She was known for sprinting along the Tigris River in Iraq, competing in a triathlon in Brazil and doing a back flip in North Carolina to prove to police she was sober.
With her copper-red hair, athletic ability and sense of humor, Maj. Megan McClung was a memorable figure to the troops and journalists she worked with as a Marine Corps public affairs officer.
A few weeks ago, the 34-year-old organized a marathon at the al-Asad air base in Iraq to honor fallen comrades.
On Dec. 6, she joined the list of fallen herself. While escorting reporters around Ramadi in a convoy of Humvees, the 1990 Mission Viejo High School graduate was the victim of a roadside bomb, making her the first female Marine officer to be killed in the war.
Tributes have poured in from around the globe.
“Her athleticism was a metaphor for her life,” Lt. Col. Bryan Salas said in a eulogy that was read in Fallouja on Tuesday and forwarded to her parents. “She took it to the wall. She ran hard to the finish line, and she was always a winner.”

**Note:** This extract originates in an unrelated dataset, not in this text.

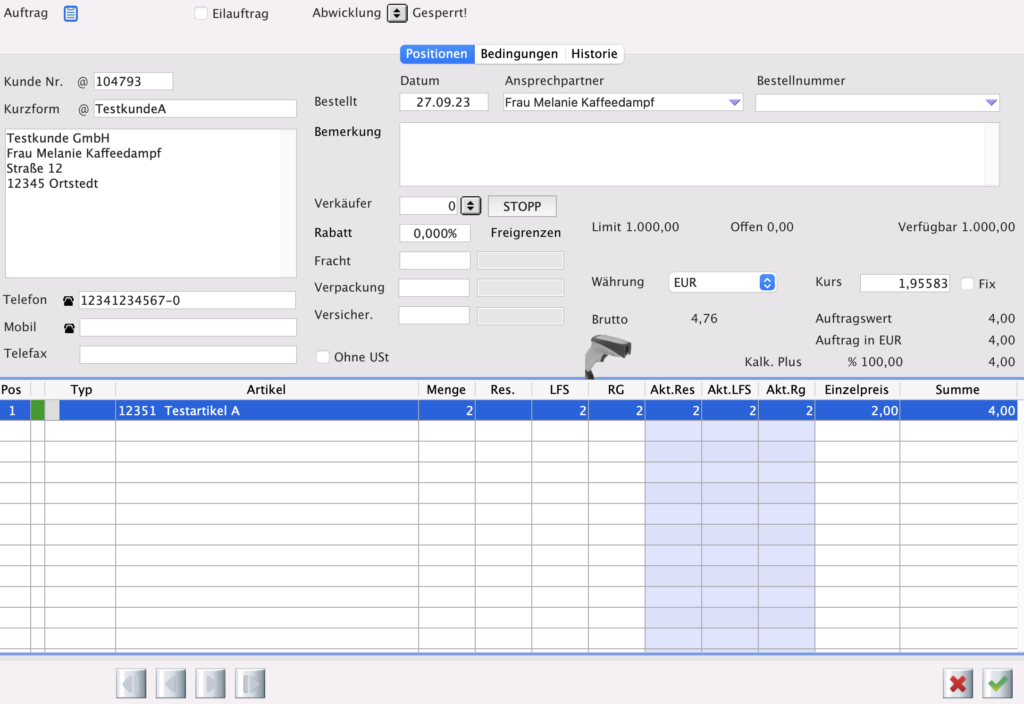Switch to the Bedingungen tab
Screen dimensions: 1024x704
coord(519,54)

Journalists regarded McClung as one of the finest public-affairs officers in Iraq, said Lawrence F. Kaplan, writing at the New Republic magazine’s website. “She did a difficult job cheerfully and she did it well,” he wrote.
On Whidbey Island in Washington, McClung’s parents, Mike and Re McClung, struggled to describe their daughter’s life. “We can’t really put 34 years into a sound bite,” they said in a telephone interview.
“Please don’t portray this as a tragedy,” her mother said. “It is for us, but Megan died doing what she believed in, and that’s a great gift.... She believed in the mission there -- that the Iraqi people should have freedom.”
Born in Hawaii, McClung grew up in Mission Viejo, where she demonstrated an early knack for sports, taking tumbling classes at age 2 and gymnastics at 5.
“She was always breaking through the ceiling when people said she couldn’t do something,” Re McClung recalled. In high school, hoping to build her upper-body strength for gymnastics, Megan signed up for a weightlifting class, only to be told no girls were allowed. So she showed up at a school board meeting to request that the ban on females be axed, her mother said. The school board agreed.
From there, McClung became the first woman to attend the Admiral Farragut Academy in New Jersey. In 1995, she graduated from the U.S. Naval Academy.
Military service runs in her family’s blood.
Her maternal grandfather was a Navy pilot, her paternal grandfather served in the Army and her father was a Marine infantry officer.
McClung’s specialty was working with the media, a task she carried out with consummate professionalism and a keen sense of humor, by all accounts.
She also remained an avid athlete.
In the late 1990s, as a public affairs officer at the Marine Corps Air Station in Havelock, N.C., McClung entertained journalists with a story about being pulled over by a police officer and doing a back flip to prove she was sober, said Sigrid Hughes, who wrote for the local paper at the time.
McClung’s father said he couldn’t confirm the story, “but it sounds like something Megan would do.”
Others who knew her recalled McClung’s running ability.
Over the years, she competed in Ironman competitions in Brazil, Kona and Camp Pendleton, her parents said.
In Iraq, she liked to run along the Tigris River at nightfall. “Even in the midst of war, Megan was ... a running-fool,” one blogger recalled.
“She was dedicated to her running, rain or shine, freezing or scorching hot.”
Hughes’ husband, Scott, who also worked with McClung in North Carolina, recalled a three-mile race in which McClung “took off like a shot” from the starting block.
“All of the rabbits, including myself, laughed and sprinted after her,” he wrote in an online memorial. “Four of us threw up trying to catch her; no one did. She kept running and smiling. That is how I will remember her.”
A memorial service is scheduled for Monday at Quantico, Va. McClung will be buried Tuesday at Arlington National Cemetery.